CAMEL's architecture centers on a three-agent system:

  • Task Specifier Agent — Takes a high-level task description and crafts detailed, role-appropriate inception prompts. It assigns roles dynamically based on task requirements and oversees session integrity.
  • AI User — Proposes ideas, refines instructions, and drives the task forward by simulating a user's intent. Provides feedback and course corrections.
  • AI Assistant — Executes, critiques, and improves upon the AI User's inputs to progress toward task completion.

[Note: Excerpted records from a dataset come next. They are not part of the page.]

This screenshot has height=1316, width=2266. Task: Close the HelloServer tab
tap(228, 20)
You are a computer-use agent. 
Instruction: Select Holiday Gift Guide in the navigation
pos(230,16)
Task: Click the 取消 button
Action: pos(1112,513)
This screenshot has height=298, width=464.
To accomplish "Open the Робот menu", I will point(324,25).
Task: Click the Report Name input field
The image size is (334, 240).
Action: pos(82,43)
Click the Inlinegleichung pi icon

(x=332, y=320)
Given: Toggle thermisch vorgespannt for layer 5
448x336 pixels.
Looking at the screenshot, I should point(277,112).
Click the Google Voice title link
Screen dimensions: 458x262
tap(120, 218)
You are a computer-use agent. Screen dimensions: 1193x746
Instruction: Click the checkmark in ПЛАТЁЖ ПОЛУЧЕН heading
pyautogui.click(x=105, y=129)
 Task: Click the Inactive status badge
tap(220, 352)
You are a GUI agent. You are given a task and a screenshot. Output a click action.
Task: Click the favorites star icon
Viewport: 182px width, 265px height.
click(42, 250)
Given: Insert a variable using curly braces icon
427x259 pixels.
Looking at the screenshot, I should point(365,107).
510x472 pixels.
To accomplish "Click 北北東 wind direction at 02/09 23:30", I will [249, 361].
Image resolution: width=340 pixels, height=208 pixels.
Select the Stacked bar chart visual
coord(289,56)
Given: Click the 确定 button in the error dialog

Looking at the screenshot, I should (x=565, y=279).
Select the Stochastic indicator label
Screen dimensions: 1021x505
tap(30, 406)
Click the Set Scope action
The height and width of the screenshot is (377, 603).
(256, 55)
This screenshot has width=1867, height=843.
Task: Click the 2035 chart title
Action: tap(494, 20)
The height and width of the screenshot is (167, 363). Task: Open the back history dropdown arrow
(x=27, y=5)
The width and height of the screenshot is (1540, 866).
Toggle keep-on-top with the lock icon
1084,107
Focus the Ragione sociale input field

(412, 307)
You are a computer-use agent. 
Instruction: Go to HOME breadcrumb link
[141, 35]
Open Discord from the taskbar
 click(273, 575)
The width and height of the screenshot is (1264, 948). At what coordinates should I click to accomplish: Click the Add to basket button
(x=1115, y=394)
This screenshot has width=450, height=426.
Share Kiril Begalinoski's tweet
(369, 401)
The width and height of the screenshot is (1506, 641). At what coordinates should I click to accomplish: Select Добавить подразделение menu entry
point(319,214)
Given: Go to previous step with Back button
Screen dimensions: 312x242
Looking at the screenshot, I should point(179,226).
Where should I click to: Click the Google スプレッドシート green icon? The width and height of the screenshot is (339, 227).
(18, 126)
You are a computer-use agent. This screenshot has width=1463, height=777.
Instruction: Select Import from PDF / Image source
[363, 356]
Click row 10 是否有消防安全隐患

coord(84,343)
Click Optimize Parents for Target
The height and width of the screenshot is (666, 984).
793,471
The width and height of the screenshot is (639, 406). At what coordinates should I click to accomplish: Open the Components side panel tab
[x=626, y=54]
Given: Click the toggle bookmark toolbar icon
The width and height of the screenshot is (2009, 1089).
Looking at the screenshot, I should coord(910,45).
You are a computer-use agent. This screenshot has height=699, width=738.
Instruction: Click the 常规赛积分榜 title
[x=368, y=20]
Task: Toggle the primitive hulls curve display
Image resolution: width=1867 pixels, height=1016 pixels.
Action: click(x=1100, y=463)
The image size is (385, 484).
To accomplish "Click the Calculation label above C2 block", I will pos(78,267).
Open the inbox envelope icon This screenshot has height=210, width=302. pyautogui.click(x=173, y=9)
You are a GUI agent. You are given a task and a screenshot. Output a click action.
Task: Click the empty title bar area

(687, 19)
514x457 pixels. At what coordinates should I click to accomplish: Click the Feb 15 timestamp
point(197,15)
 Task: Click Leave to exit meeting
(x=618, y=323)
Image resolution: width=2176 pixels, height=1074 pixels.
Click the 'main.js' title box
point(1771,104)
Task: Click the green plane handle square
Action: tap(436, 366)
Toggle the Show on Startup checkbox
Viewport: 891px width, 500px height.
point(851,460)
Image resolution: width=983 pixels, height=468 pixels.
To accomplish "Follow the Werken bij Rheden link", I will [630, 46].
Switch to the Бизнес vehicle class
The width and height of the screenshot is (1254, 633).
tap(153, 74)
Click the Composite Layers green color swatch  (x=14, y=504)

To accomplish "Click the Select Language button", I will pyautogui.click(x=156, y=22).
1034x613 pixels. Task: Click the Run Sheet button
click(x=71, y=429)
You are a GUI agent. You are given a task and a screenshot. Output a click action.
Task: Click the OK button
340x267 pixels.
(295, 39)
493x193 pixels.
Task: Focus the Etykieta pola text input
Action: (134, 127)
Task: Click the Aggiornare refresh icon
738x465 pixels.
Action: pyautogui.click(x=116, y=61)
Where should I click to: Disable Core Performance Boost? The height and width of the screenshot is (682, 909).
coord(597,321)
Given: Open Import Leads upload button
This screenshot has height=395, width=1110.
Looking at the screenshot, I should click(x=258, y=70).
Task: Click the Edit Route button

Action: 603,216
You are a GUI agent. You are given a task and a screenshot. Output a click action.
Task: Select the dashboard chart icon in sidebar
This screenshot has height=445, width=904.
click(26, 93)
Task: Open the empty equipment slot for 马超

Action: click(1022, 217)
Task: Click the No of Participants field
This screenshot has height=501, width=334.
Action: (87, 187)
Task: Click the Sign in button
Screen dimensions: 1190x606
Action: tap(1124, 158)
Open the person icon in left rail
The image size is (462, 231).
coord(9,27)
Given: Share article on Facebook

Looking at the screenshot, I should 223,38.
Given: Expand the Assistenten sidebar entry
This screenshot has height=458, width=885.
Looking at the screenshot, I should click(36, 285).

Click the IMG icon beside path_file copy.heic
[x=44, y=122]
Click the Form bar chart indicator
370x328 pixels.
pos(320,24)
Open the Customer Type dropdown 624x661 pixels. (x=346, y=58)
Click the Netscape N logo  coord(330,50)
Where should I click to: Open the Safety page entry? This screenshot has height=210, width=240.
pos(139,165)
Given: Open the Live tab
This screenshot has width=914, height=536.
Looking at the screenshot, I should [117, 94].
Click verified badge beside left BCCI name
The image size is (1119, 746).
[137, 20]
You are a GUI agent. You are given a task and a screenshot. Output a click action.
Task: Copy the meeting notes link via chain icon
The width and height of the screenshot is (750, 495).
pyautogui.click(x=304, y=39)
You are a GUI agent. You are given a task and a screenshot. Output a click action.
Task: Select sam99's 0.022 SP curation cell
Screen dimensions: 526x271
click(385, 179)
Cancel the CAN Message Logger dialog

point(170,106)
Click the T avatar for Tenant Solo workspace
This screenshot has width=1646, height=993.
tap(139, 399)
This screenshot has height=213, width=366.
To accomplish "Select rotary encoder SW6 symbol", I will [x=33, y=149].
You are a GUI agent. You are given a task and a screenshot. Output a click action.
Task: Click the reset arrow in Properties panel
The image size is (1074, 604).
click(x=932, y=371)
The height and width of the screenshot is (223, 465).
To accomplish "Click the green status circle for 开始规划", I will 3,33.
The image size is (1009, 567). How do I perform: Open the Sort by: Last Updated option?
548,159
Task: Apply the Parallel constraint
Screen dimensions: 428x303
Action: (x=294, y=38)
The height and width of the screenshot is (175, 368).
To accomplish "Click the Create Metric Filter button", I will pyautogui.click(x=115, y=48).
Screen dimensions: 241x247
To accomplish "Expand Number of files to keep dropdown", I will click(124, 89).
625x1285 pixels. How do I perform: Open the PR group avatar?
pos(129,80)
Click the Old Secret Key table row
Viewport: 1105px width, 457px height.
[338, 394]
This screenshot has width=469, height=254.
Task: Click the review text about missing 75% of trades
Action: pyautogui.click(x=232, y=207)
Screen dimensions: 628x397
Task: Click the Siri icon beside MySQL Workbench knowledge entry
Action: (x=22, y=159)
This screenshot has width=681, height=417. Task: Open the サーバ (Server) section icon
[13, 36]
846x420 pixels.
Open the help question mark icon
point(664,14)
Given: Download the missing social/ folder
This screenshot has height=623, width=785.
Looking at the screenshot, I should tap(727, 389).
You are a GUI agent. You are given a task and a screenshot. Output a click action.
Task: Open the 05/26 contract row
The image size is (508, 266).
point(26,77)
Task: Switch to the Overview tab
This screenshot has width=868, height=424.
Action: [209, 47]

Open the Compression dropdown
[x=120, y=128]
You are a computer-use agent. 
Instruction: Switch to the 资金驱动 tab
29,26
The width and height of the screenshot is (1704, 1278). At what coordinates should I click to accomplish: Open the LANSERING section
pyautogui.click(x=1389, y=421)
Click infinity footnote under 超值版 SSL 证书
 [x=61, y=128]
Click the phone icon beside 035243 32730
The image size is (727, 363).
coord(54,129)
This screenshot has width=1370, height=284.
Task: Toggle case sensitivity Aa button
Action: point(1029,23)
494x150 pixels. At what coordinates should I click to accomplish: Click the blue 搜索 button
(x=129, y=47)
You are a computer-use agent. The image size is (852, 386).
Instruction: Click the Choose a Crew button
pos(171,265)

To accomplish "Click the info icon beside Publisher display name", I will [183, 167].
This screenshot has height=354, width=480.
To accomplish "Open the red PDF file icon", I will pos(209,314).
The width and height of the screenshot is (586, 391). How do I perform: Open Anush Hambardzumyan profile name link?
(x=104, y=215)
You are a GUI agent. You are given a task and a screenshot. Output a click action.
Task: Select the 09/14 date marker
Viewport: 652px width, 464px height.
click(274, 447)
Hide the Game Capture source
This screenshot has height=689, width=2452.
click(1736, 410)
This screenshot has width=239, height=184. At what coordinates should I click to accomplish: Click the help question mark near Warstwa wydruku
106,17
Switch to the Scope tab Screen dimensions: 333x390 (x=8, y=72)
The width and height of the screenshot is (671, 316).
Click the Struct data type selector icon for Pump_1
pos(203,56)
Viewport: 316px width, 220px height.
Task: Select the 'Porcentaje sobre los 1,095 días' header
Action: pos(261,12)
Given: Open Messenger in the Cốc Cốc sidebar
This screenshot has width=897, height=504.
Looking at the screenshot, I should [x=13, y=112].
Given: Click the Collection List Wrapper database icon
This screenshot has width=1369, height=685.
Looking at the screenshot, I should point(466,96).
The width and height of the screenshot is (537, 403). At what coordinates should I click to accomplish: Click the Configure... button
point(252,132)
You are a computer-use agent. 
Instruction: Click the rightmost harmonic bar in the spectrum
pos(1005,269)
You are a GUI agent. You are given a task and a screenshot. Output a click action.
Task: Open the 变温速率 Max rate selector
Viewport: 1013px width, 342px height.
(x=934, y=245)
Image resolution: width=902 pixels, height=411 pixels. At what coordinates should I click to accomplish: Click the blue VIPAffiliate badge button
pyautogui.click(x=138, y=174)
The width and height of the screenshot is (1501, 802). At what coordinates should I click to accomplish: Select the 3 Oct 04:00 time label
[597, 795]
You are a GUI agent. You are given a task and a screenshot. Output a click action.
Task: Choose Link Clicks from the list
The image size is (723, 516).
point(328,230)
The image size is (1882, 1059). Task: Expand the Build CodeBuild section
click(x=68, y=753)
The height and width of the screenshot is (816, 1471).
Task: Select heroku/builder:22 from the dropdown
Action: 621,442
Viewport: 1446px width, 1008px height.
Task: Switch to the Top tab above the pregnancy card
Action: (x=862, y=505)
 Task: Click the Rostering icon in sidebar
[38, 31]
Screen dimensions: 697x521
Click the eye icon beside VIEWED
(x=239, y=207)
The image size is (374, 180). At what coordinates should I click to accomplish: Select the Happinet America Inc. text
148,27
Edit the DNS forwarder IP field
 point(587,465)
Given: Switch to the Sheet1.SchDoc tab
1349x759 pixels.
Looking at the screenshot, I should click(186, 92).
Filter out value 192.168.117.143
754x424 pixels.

The conversation protocol enforces:

  • Strict turn alternation between AI User and AI Assistant
  • Role labels in each message (e.g., “AI User:”, “AI Assistant:”) to prevent role flipping
  • Maximum turn limits and completion detection for termination
  • Deviation correction when agents stray from assigned roles

Code Example

# Simplified CAMEL-style role-playing interaction
from camel.agents import ChatAgent
from camel.messages import BaseMessage
from camel.types import RoleType
 
# Define inception prompts for each role
user_inception = (
    "You are an AI user tasked with directing an AI assistant "
    "to implement a sorting algorithm. Give clear instructions "
    "one step at a time. Do not write code yourself."
)
assistant_inception = (
    "You are an AI assistant that implements code based on "
    "the AI user's instructions. Write clean Python code and "
    "explain your implementation decisions."
)
 
# Initialize agents with role-specific prompts
user_agent = ChatAgent(
    system_message=BaseMessage.make_user_message(
        role_name="Algorithm_Expert", content=user_inception
    ),
    role_type=RoleType.USER,
)
assistant_agent = ChatAgent(
    system_message=BaseMessage.make_assistant_message(
        role_name="Python_Developer", content=assistant_inception
    ),
    role_type=RoleType.ASSISTANT,
)
 
# Role-playing loop with turn alternation
for turn in range(max_turns):
    user_msg = user_agent.step(assistant_response)
    assistant_response = assistant_agent.step(user_msg)
    if "[TASK_DONE]" in assistant_response.content:
        break

Generated Datasets

CAMEL's role-playing framework generates large-scale conversational datasets across multiple domains:

  • AI Society — 25K conversations on general collaborative tasks
  • CAMEL Code — Programming-focused dialogues for code generation
  • CAMEL Math — Mathematical reasoning conversations
  • CAMEL Science — Scientific problem-solving dialogues
  • Misalignment — Adversarial conversations for safety research

Benchmark Results

Evaluation CAMEL Baseline
Human eval win rate vs GPT-3.5-turbo 76.3% 10.4% loss
CAMEL-7B (LLaMA fine-tuned) HumanEval Pass@1 57.9% 14.0% (base LLaMA-7B)
HumanEval+ Outperforms Vicuna-7B

These results demonstrate that conversational data generated through structured role-playing can effectively fine-tune smaller models to competitive performance levels.

Theoretical Framework

CAMEL models agent interaction as a Markov decision process with role constraints:

<latex>\pi_{user}(a_t | s_t, r_{user}) \text{ and } \pi_{asst}(a_t | s_t, r_{asst})</latex>

where <latex>r</latex> represents the role-conditioned inception prompt and <latex>s_t</latex> is the conversation state at turn <latex>t</latex>. The inception prompt acts as a persistent prior that constrains the policy space to role-appropriate actions.